Die 68er in Korntal-Münchingen Die „Haschmusik“ schlagartig beendet

Von Klaus Wagner 

Fred Kalinowski in seinem Element: auf der Bühne, mit der Band. Das Foto stammt vom Anfang der siebziger Jahre. Foto: privat
Fred Kalinowski in seinem Element: auf der Bühne, mit der Band. Das Foto stammt vom Anfang der siebziger Jahre. Foto: privat

ln Korntal erinnern Zeitzeugen an die Bewegung von 1968. Und es wird gefragt, was heute von den Reformen von damals in der Stadt übrig ist.
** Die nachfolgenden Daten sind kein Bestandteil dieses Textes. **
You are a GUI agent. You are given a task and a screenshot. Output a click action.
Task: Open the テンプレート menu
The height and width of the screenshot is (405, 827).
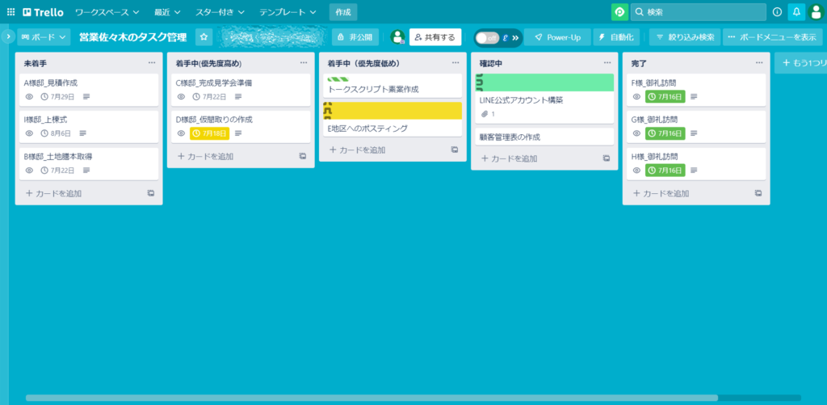click(x=288, y=12)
Korntal-Münchingen - J ugendliche sind das Thema seines Lebens. Er war als Jugendlicher und junger Erwachsener für Jugendliche da, und er arbeitete sein ganzes Berufsleben lang bis 2017 beim Stuttgarter Jugendhausverein. Dabei ist Fred Kalinowski kein Sozialarbeiter, sondern Kunsterzieher. Begonnen hat alles Ende der sechziger Jahre in Korntal – dem Ort, in dem er groß wurde. Er weiß, was los war. Darüber berichtet er bei einem Abend der Volkshochschule (VHS) am 22. Juni. „Korntal und die 68er – Ein Widerspruch in sich?“ heißt das Motto.
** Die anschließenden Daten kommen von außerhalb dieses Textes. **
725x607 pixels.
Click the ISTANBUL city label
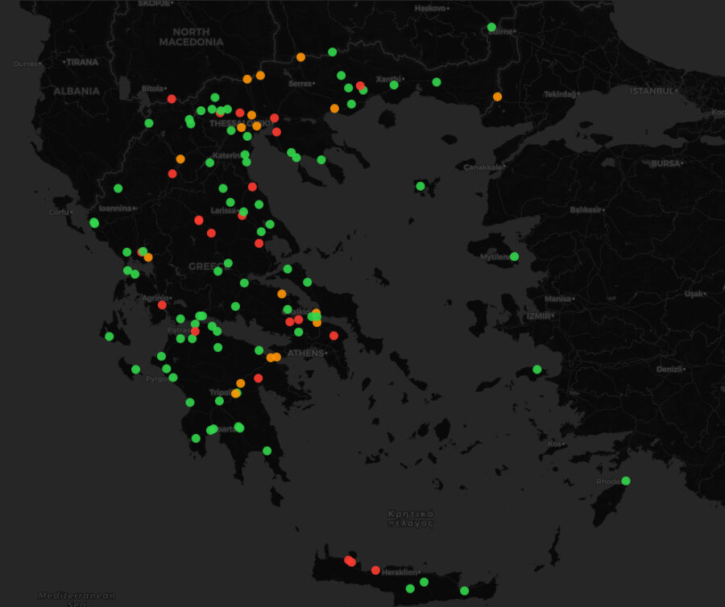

An diesem Abend werde ein Stück Korntaler Stadtgeschichte präsent, sagt die VHS-Leiterin Cornelie Class-Hähnel. Ergebnis ihrer ersten Recherchen: In der Stadt gab es vor 50 Jahren noch anderes als das Brave und Fromme. Zeitzeugen, neben Fred Kalinowski noch Adelheid Petruschke-Abramovici, Lothar Blanz und Albrecht Wittmann, werden berichten – wie sich Jugendliche damals organisierten, auch mit einem neuen Jugendklub, wie es in den Schulen zuging und darüber, wie sich die Friedensbewegung in Korntal etablierte. Zuvor wird der Archivar Alexander Brunotte mit Dokumenten an das „ganz normale Leben“ jener Zeit in der Stadt erinnern.
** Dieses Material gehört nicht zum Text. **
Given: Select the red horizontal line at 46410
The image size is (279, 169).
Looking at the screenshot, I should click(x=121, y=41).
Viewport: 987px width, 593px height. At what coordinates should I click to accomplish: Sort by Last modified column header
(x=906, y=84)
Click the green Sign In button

Einen Kindergarten von damals gibt es noch

Die Nachwehen der 68er und die Änderungen in Korntal-Münchingen hätten sie bei der Vorbereitung ebenso interessiert, wie zu erfahren, erzählt Class-Hähnel, was von damals noch präsent sei. Dazu gehöre ein selbstverwalteter Kindergarten. Das Ziel sei es auch, so die VHS-Chefin, „nicht nur zu plaudern, sondern zu fragen, was uns heute berührt und wogegen wir uns wehren“. Die Frage sei „Was hat die Zeit mit unserem Dorf, unserer Stadt gemacht?“

Fred Kalinowski hat 1972 den Jugendklub mitgegründet, der sich nach der Stadtfusion 1973 mit dem aus Münchingen zusammenschloss. Er war Vorsitzender von 1974 bis 1980. Später stieß die Stadt als Teilhaber dazu und übernahm die Trägerschaft schlussendlich komplett. Kalinowski heuerte – „als Kunsterzieher war ich Quereinsteiger“ – beim Stuttgarter Jugendhausverein an, war Werkstattleiter im Jugendhaus Zuffenhausen und im Haus Mitte, machte mit Kindern und Jugendlichen Wald- und Zirkusprojekte.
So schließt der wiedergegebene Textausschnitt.